[068]
5月23日木曜日。仕事中のわたしのスマホにあっちゃんから着信があった。空いてた会議室に移動して通話ボタンをタップする。
『今ね、マンションの管理会社の人から電話があったんだけど、マンションを売るなんて話、私、聞いてないんだけど』
「ちゃんと話て決めたでしょ。新しく住むところの資金も必要だし」
『何も知らないわ』
「説明はしたし、理解をしてくれたと思って進めてるよ」
『覚えてない』
困った。いずれにしても管理会社にきちんと説明が必要だ。
「相手の人の連絡先は聞いた?ちゃんと折り返して・・・いや、こっちから電話するから連絡先教えて」
不服そうなあっちゃんではあるが、また電話すると言っていったん通話を終えた。
「もしもし、先ほどお電話いただいた4階のほうでお世話になってます・・・」
『ああ、どうも。わざわざすいません。ご家族の方で?』
「はい、長男です」
『不動産業者からの売買関係の書類作成の依頼があったものですから、こちらとしては住人の方のほうに確認を取ることになってまして』
「売却の方向で話をしているのは間違いありません。シルバーサポート社を通じて不動産業者の方を探していただいている、という段階です。実は、母は認知症傾向にありまして、そうした話が進んでいることを忘れてしまっていたようでして」
住人としてマンション売却の前段階で管理会社に仁義を切っておく必要があるのか、というわたしの質問に、SS社からは「それは特に必要ないです。業者間の話になりますので」という回答を得ていたので、おそらくその一環だろう。もちろんこの会話はあっちゃんもいる席で行った会話だったのだが。

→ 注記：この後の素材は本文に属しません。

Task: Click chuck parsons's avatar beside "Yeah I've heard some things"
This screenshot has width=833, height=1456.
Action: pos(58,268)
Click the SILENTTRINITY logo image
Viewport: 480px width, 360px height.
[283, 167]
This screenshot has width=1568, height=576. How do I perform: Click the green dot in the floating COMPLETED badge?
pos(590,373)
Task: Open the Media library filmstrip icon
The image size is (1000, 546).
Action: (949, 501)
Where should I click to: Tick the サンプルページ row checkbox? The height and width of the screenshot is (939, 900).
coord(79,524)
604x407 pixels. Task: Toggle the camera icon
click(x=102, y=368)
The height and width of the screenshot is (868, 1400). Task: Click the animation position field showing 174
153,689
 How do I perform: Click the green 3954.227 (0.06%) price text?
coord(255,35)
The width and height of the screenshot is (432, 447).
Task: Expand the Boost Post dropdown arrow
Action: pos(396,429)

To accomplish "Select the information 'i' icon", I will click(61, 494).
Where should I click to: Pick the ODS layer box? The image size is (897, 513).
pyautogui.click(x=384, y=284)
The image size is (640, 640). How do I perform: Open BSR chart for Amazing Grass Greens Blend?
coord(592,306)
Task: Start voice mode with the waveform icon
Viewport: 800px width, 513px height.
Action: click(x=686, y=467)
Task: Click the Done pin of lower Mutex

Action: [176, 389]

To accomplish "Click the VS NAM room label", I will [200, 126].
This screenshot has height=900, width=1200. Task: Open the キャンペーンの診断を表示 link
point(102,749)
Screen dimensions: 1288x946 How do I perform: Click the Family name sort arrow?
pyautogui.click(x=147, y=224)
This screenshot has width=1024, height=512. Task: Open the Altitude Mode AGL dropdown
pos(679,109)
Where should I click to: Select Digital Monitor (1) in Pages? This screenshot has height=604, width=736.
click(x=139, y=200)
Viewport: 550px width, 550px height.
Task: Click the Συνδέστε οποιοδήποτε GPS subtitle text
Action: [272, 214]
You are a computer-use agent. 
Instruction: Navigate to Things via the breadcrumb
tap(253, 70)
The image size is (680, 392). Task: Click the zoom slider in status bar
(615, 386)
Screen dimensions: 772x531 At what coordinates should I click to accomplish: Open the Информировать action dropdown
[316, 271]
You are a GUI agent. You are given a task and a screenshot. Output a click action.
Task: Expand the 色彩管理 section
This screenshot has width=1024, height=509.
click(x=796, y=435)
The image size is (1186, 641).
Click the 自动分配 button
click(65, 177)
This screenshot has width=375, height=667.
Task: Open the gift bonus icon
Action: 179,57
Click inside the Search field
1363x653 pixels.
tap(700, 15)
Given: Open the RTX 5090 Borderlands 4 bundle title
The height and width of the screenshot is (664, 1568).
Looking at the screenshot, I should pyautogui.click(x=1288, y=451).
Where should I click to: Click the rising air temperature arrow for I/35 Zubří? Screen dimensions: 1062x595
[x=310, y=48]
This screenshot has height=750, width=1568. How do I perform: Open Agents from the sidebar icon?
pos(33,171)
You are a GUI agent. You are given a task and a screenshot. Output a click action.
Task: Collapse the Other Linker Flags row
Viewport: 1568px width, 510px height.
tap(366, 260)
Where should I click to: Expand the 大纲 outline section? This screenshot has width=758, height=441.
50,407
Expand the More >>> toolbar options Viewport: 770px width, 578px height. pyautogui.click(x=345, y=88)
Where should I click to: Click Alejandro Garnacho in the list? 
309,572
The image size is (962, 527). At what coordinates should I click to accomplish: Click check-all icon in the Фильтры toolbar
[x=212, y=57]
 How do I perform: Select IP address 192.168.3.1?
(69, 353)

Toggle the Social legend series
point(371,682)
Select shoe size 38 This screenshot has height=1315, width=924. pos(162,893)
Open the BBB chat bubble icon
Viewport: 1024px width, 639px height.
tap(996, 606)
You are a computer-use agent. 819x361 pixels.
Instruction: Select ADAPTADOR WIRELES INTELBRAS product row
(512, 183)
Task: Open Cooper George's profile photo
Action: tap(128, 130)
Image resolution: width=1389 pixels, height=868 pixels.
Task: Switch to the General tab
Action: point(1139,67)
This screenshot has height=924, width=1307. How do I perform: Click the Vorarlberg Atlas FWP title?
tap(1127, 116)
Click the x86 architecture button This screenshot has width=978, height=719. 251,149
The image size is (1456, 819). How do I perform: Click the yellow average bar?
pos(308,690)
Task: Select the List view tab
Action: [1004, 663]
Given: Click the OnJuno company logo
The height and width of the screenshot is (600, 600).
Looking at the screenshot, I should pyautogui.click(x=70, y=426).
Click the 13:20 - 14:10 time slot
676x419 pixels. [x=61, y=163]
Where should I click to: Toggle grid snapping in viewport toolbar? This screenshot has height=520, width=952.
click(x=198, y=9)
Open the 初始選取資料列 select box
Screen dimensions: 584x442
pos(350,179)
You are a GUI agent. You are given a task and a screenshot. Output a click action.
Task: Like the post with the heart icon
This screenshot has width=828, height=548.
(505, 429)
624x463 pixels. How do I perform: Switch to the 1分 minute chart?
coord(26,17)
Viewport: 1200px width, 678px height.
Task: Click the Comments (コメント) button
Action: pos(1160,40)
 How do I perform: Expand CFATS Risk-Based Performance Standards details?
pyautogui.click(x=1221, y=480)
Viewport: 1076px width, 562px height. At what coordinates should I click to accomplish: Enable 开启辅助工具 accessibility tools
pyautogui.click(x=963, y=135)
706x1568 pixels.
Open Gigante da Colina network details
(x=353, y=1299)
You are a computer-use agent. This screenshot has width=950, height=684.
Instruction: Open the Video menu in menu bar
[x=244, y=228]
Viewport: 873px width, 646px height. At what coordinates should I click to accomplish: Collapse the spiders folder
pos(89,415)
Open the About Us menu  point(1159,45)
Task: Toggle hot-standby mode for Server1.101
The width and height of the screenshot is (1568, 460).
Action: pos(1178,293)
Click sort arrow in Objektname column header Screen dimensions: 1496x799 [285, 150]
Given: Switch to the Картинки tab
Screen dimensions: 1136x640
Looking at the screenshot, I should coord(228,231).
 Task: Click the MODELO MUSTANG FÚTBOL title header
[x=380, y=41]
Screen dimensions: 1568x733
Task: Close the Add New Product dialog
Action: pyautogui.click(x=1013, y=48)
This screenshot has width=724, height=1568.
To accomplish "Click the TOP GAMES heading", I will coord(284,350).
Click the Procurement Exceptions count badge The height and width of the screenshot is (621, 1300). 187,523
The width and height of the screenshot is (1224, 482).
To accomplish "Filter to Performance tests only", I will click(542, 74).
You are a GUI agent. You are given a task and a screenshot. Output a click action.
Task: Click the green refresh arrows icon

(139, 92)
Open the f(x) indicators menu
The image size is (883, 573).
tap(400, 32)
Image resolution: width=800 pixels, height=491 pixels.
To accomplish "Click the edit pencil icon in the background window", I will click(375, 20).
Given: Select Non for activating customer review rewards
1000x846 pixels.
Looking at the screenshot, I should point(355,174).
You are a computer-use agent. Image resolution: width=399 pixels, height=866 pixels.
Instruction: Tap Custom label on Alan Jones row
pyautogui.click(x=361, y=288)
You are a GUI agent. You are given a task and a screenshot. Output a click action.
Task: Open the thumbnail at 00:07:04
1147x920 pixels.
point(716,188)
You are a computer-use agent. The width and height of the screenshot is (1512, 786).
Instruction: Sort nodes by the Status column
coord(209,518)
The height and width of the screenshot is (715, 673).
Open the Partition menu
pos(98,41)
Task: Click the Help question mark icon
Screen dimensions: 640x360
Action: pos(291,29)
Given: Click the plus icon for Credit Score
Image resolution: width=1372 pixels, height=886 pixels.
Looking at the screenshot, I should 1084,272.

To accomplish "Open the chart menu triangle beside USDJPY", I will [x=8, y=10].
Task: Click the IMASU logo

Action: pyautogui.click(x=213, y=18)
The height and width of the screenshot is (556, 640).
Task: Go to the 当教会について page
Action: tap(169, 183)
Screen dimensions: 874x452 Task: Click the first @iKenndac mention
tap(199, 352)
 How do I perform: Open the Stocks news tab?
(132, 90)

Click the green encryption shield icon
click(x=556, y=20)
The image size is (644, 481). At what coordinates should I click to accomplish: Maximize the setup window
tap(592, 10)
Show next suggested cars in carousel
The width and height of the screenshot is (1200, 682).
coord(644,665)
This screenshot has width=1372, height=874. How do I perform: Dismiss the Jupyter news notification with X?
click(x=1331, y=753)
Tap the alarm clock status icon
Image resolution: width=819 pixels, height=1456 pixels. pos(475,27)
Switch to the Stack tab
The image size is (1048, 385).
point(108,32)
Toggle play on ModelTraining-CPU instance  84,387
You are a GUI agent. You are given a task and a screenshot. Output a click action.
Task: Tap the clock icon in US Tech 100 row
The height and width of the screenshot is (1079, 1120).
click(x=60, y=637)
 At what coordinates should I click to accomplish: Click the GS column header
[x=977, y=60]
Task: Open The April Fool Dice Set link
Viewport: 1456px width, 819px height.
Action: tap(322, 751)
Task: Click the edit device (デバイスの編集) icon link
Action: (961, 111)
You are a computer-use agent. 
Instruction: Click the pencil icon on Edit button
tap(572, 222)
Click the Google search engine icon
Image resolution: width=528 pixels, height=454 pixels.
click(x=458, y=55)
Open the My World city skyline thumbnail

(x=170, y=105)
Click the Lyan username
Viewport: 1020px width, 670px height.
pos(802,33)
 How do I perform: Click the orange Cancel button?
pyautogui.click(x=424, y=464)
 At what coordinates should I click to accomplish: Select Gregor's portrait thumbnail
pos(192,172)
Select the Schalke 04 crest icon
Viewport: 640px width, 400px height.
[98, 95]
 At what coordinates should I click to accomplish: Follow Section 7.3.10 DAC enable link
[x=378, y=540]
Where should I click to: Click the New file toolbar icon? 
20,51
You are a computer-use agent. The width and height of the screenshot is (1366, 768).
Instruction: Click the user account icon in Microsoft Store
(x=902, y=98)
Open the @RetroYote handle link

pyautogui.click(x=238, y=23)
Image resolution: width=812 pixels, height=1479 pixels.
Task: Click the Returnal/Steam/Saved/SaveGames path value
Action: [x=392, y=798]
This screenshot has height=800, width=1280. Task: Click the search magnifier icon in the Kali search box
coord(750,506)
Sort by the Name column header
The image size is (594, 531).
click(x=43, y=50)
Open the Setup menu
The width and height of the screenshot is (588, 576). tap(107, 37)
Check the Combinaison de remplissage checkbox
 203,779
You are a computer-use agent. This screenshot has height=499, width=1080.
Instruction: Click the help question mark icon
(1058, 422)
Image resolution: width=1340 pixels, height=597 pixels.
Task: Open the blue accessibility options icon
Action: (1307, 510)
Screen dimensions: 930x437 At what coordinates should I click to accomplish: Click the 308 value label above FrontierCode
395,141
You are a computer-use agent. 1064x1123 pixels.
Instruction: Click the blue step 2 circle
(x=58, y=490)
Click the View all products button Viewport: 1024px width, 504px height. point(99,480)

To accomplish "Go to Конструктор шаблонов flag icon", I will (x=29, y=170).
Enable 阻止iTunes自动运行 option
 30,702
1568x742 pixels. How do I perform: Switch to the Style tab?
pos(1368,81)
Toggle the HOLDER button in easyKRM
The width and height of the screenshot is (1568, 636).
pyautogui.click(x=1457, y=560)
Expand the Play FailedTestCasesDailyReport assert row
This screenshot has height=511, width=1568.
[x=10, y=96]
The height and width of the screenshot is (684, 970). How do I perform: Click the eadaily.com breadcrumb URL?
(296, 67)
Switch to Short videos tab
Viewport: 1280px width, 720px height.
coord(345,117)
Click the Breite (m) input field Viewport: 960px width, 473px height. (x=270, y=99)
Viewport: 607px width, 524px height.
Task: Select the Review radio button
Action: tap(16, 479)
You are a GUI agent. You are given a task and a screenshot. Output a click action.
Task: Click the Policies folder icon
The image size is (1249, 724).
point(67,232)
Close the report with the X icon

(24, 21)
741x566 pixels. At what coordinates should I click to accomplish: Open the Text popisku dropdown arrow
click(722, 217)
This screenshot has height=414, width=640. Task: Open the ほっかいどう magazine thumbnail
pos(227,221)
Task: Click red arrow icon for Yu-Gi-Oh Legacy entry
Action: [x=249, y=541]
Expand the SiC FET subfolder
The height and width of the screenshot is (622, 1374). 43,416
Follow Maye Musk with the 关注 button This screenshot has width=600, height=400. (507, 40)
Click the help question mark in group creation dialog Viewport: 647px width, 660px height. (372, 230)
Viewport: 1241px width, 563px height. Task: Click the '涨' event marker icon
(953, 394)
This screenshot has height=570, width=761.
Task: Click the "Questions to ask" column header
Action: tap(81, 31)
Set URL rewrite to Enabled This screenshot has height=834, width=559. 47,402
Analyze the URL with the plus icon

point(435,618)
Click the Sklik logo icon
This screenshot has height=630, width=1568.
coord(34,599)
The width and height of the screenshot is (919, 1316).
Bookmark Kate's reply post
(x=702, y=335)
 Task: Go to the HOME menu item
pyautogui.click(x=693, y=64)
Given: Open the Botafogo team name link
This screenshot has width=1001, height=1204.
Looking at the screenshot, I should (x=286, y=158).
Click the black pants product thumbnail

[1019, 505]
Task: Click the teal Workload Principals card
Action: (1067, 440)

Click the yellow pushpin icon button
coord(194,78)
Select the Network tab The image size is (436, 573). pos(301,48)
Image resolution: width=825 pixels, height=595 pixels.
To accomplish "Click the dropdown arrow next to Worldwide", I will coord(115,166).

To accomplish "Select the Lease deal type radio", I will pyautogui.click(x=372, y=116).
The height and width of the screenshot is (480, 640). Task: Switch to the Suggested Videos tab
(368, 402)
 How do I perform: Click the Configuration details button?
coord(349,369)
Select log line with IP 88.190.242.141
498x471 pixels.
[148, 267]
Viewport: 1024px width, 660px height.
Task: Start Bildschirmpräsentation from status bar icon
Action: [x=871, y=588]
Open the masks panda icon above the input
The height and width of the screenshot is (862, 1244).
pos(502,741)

『そうですか。シルバーサポート社経由ということはおっしゃってました。売却の意向が確認できましたので、クリアになりました。対応進めさせていただきます』
「長きにわたり父と母がお世話になりました。引き続きよろしくお願いいたします」
一瞬、「もうほっといてもいいか」とも思ったが、さすがに不義理すぎるか。あっちゃんのスマホを呼び出す。
「もしもし、管理会社の人にはちゃんと説明をしておいたから。さっきも言ったけど、イワキさんにお願いして、マンションを売る話を進めてもらってるんだからね。全部こっちで対応するから心配ないよ」
『全部任せるわ』
なんかついさっきと反応が違うけど、何か思い出したりしたのかな。
『引っ越し、しかたないわね』
「しかたないも何も、もう決まってるんだよ。来週の火曜日に引っ越しだよ」
日付の感覚とか怪しいからなぁ、来週とか火曜日とかきちんと把握できてくれているとは思えないけど、決定事項なんだということさえ理解してくれれば十分。
そして翌日、新居となるホームの個室の備品について最終確認をした後、わたしはもう一度あっちゃんに電話を掛けた。
「今日、イワキさんが引っ越し荷物をまとめるダンボール箱を届けてくれるから、受け取っといて。受け取るだけでいいから」
『イワキさんね』
「そう。それでね、引っ越しの準備に明日の朝、みぃさんと一緒にそっち行くから。10時半ぐらいには着くからね」
みぃさんというのはわたしの妻である。
『遠いところ悪いわね』
今日はわりと普通に会話したな。この感じが続けばいいのだけれど。わたしはそんなふうに思っていた。
さあ、あとの準備は現地に行ってから。
いよいよ老人ホーム入居3泊4日へのラストカウントダウンだ。